2020’s perspective brings new edge to the characters, as well, by presenting well-rounded characters. For example, Lourdes is a Latina trans woman but her outsider perspective is never tied to her trans identity. The Craft: Legacy never portrays her as troubled or burdened by her identity much in the same way that Tabby’s perspective as a Black woman recognizes that racism exists but isn’t defined solely by the characteristic. This core group of women feel authentic and the performances really sell that they are, in fact, friends. Their dynamic is probably the best part of the sequel (and yes, it is a sequel) and even though the film doesn’t really escalate in tension as much as I’d like, their interactions always made up for it.
Another way the film addresses the original’s fractured coven and women infighting is by making the conflict external. Like the original, as the young women come into their power, they begin to wield it with less restraint and it, like in the original, starts to backfire. Tabby, for instance, uses her fire magic to melt a painted slur on a locker and Frankie causes a mean girl to bang her head against the wall for shaming Lilly’s period mishap. But it slowly and quietly upsets the power struggle with the introduction of Timmy.
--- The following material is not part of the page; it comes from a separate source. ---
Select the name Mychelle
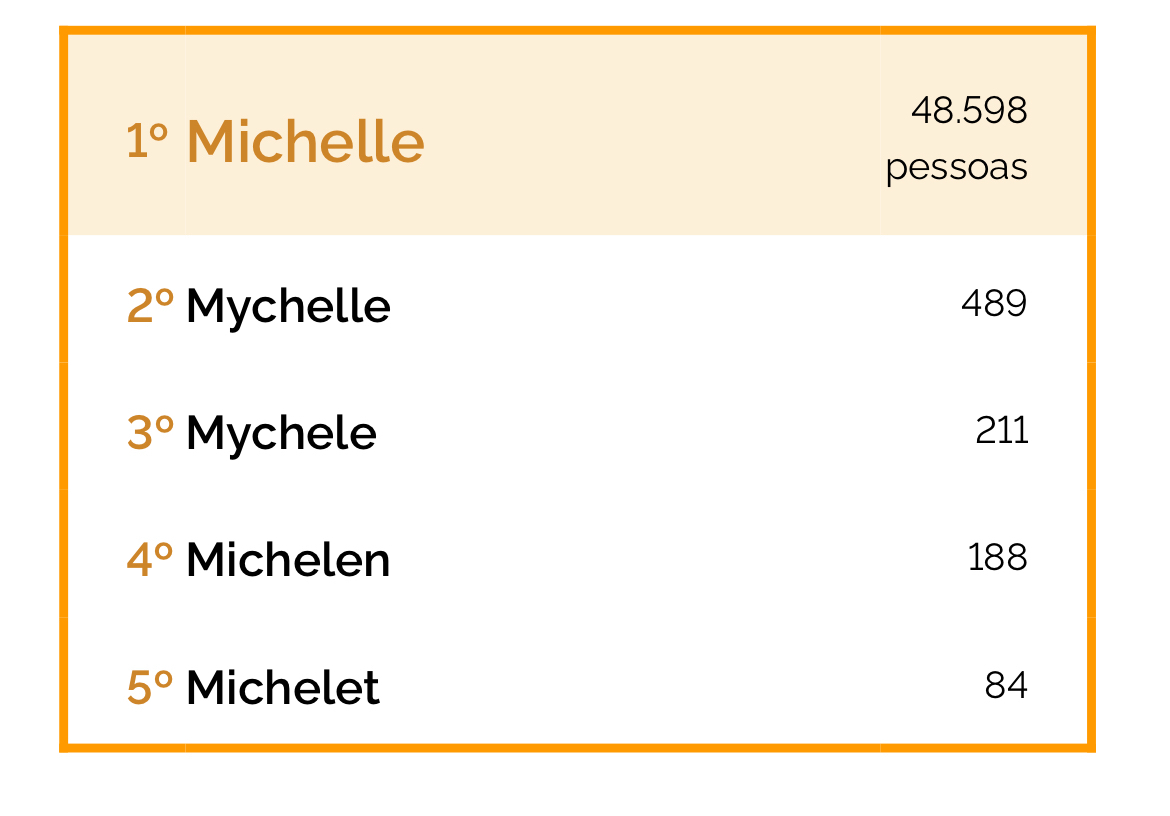[x=288, y=306]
Timmy is kind of the original’s Chris stand-in; a bully who torments the girls and is ultimately hexed by them. Here, though, they magically assist him to be less of a douche and more of a decent human being. Overnight, he changes into a caricature of male wokeness who now talks about how much he loves Princess Nokia’s music because “I just love her politics,” calls out a kid snickering in class about consent and identifies himself as a cisgendered man. On the surface, this newfound wokeness comes across as eye-rollingly silly and verges into parody but the script by writer/director Zoe Lister-Jones smartly guts expectations with a very candid scene where he admits his inner fears and confessions in a game of truth and lies.
This sequence hit home for me and it’s where I realized that Zoe was interested in exploring more than female empowerment in her story. By presenting the inner fears of this typical jock, the patterns of internalized homophobia and then contrasting his experience with the way men are conditioned to cut out what’s perceived as “weakness,” The Craft: Legacy explores modern masculinity in surprising ways. Without using buzzwords like patriarchy or toxic masculinity, The Craft: Legacy deftly explores the pressure men feel to live up to an ingrained and indoctrinated form of masculinity that is inherently toxic.
Timmy’s journey aside, the narrative tips its hand a bit much as to who the real villain is and while Zoe’s script smartly fractures the group from outside forces rather than the original’s inner coven struggles, the reveals feel a bit rote. And while The Craft was never really a scary movie, it did dip into horror a lot more than the sequel…so fans looking for spooky scares will be disappointed. The Craft: Legacy is more interested in telling a coming-of-age story with supernatural elements than it is telling a horror story. It clips along at an easy pace, but the actual conflict doesn’t really present itself until far along in the runtime. Ironically, it’s when it does lean into the conflict, the connection to the original film, the horror aspects, and the revelations that it starts to fall apart.
But third act escalation and some very iffy broadcast television special effects aside, The Craft: Legacy honors its witchy legacy with a 2020 veneer of intersectionality.